Pressline and Rockwell teamed up in 2006 in a bid to provide an integrated package of drive, control and press modification services.

When the project is complete, The Morning Call will have five PressView centralized control workstations, integrated with previously upgraded Allen-Bradley digital main press drives, said Jim Minue, Rockwell’s director of print systems. Existing folder desk functionality on each press will be integrated through a ControlLogix PLC and the PressView controls.

 

48-inch width

In addition to upgrading the presses, Pressline is reducing The Morning Call’s web width to 48 inches as Morning Call parent Tribune Publishing moves to standardize the majority of its broadsheet dailies to the 12-inch page width by mid-2008.

The exceptions: The (Baltimore) Sun and Daily Press in Newport News, Va., which sport 49-inch webs.

The Morning Call project follows two other Pressline-managed web-width reductions at Tribune’s Orlando (Fla.) Sentinel and South Florida Sun-Sentinel in Fort Lauderdale, said Mark Thomas, Tribune’s director of group operations and newsprint.
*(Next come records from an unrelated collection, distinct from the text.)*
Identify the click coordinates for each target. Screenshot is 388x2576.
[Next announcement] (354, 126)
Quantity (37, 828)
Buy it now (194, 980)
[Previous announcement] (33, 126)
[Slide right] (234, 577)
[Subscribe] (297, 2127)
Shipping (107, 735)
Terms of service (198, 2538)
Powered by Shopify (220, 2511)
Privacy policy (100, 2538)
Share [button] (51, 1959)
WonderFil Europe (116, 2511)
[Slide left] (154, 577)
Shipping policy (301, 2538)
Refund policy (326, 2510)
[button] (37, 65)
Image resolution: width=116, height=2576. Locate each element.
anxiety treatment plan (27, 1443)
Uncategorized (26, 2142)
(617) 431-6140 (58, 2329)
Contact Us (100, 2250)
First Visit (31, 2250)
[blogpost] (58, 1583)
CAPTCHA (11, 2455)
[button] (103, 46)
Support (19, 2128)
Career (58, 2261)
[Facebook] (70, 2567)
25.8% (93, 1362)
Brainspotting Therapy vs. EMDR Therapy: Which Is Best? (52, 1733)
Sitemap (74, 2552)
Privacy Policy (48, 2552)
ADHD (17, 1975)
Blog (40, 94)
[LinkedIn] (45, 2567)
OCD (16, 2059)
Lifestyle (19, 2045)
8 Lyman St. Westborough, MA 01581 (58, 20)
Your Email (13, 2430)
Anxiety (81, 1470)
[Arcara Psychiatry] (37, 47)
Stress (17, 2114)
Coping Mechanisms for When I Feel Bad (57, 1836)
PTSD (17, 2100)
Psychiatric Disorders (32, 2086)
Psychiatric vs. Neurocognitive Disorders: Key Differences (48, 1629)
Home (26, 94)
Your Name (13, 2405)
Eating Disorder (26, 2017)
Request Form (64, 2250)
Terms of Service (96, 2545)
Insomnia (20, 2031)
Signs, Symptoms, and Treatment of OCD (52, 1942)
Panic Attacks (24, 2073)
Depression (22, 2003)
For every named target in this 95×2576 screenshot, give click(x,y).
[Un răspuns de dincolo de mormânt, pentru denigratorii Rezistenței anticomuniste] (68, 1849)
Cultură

Next up: The Hartford (Conn.) Courant, which will move to a 48-inch web next year. Pressline will also manage that project, which will cover the paper’s four Goss Metro presses.

“Pressline has done an outstanding job, on-time and on-budget,” Thomas said of the supplier’s work.

Moving to narrower webs — the Los Angeles Times and flagship Chicago Tribune will debut as 48-inch products early next year in projects managed by Goss — is part of an overall Tribune initiative to move its eight broadsheets to as common a platform as possible.

 

Standardize operations

That strategy extends to software deployments, such as the CCI Europe advertising and editorial apps Tribune is currently rolling out groupwide.

“We’re working with them to support a common image area on our pages, and with a common width, that we believe will minimize the work and allow our papers to share specific projects,” Thomas said.

Once Tribune wraps up its web-reduction projects next year, Thomas said the publisher will examine other steps it might take to corral consumables costs, including dropping webs further or purchasing newsprint from Chinese vendors (see Newspapers & Technology, December 2006). Trib’s broadsheets sport cutoffs ranging from 22 inches to 22.75 inches, forcing careful consideration of page widths that some readers or advertisers might consider too narrow.

“We’ll optimize as much as possible, but we also have to think about customer service and our advertisers and we must make sure they are comfortable with our product,” Thomas said.